§ EXTRACTED INFORMATION
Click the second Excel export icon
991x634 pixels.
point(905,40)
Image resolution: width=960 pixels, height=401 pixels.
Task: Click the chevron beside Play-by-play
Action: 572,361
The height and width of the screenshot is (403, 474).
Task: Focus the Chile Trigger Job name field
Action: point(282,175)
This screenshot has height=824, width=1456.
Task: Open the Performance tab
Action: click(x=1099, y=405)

§ TASK PROMPT
Each record above is to be written out again exactly.

§ RESULT FOR THIS TASK
Click the second Excel export icon
991x634 pixels.
point(905,40)
Image resolution: width=960 pixels, height=401 pixels.
Task: Click the chevron beside Play-by-play
Action: 572,361
The height and width of the screenshot is (403, 474).
Task: Focus the Chile Trigger Job name field
Action: point(282,175)
This screenshot has height=824, width=1456.
Task: Open the Performance tab
Action: click(x=1099, y=405)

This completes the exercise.